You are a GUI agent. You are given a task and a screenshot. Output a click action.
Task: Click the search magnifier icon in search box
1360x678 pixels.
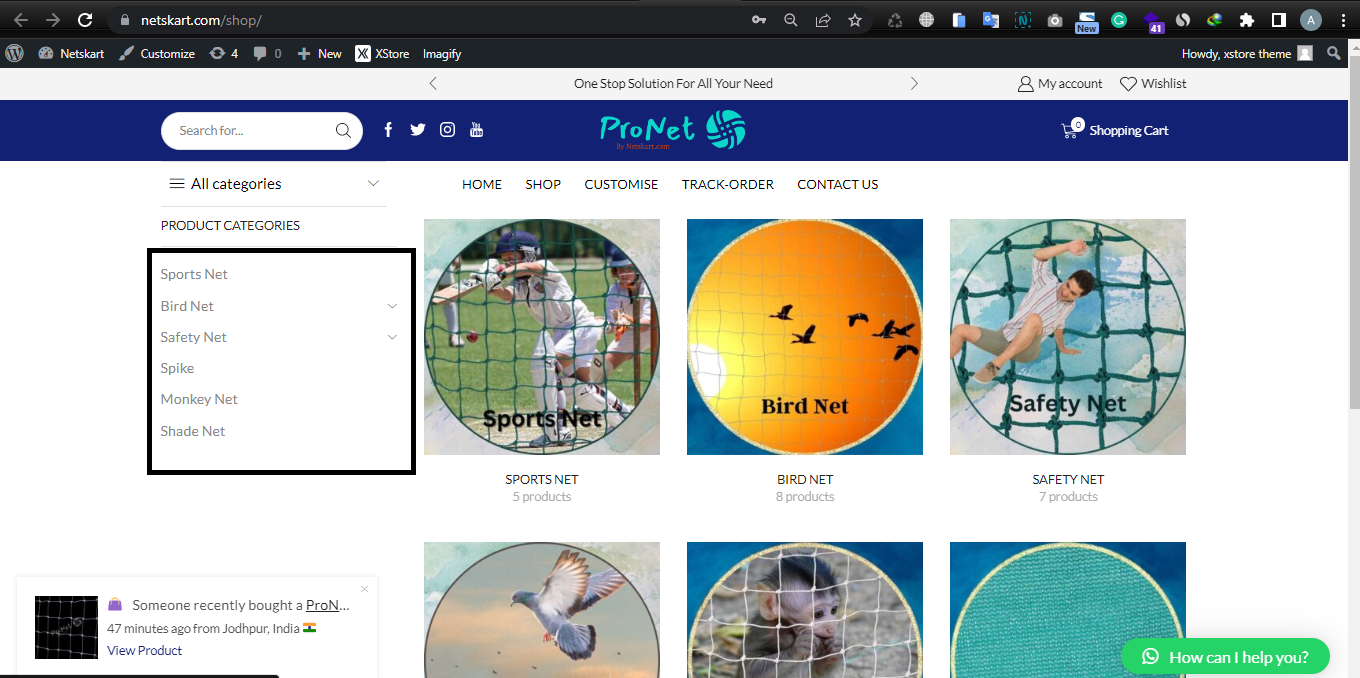click(x=343, y=130)
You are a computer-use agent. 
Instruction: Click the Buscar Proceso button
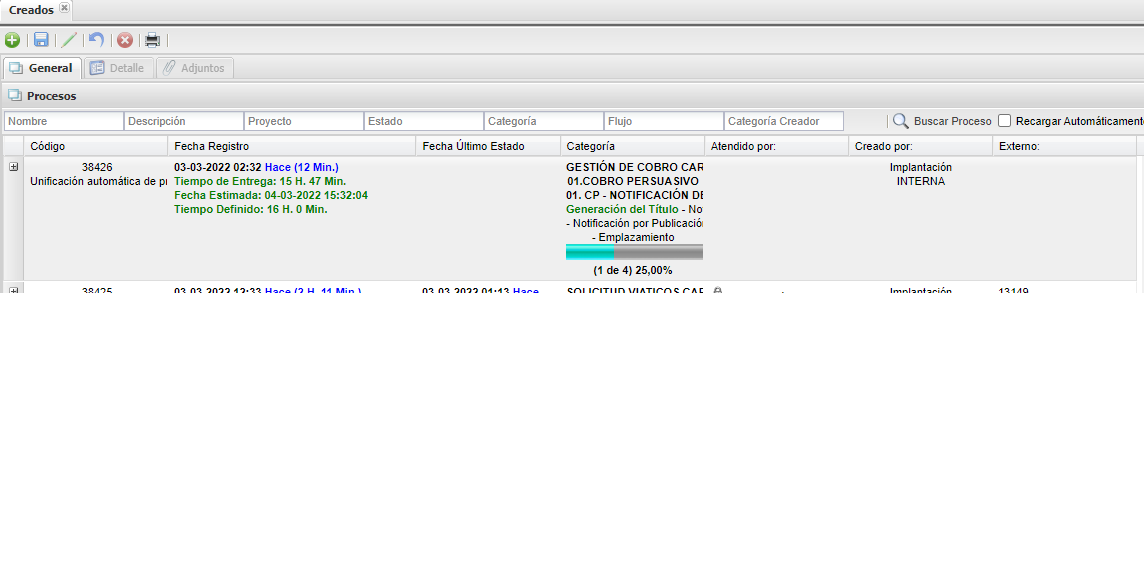tap(952, 121)
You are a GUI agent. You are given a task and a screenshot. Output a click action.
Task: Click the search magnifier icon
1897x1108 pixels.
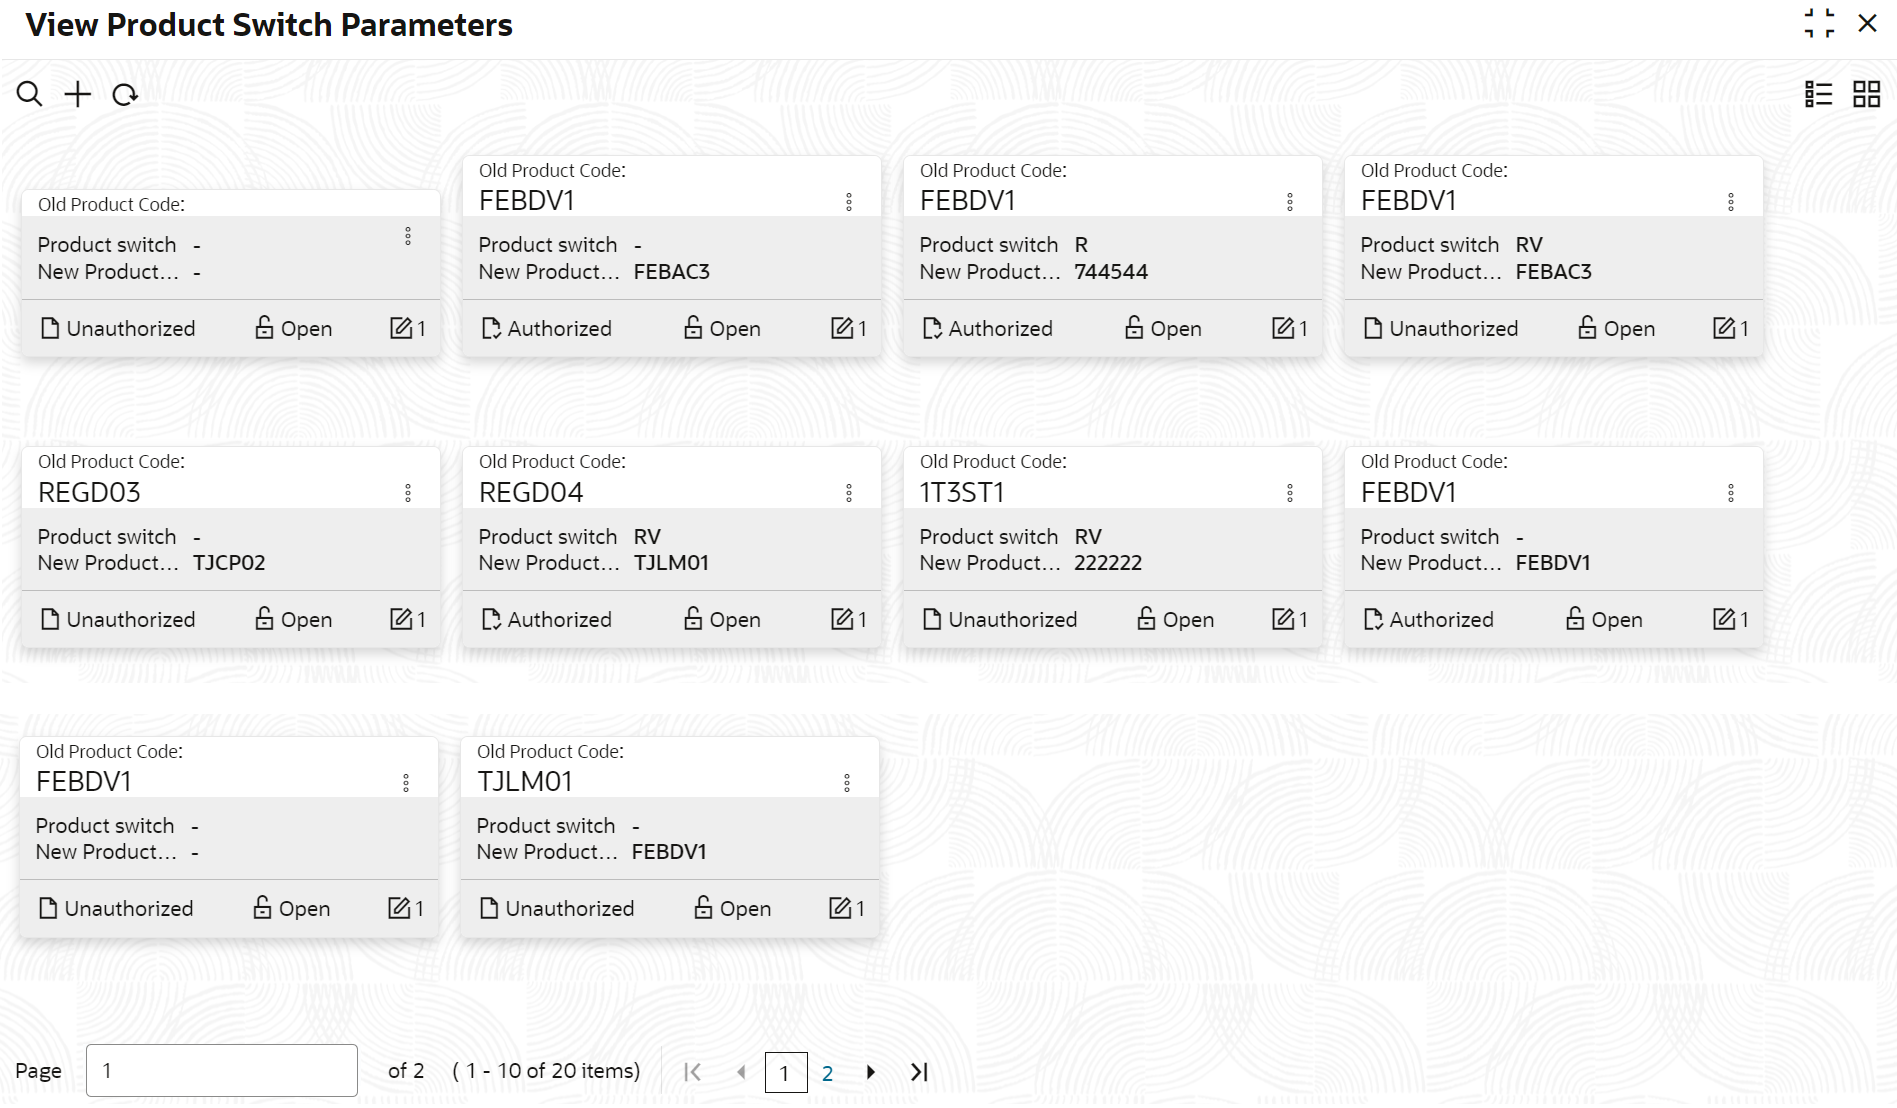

--*--

### Short problem
Find every line in the records that contains the word "magnifier" and copy each one out.

### Worked answer
Task: Click the search magnifier icon in search box
Task: Click the search magnifier icon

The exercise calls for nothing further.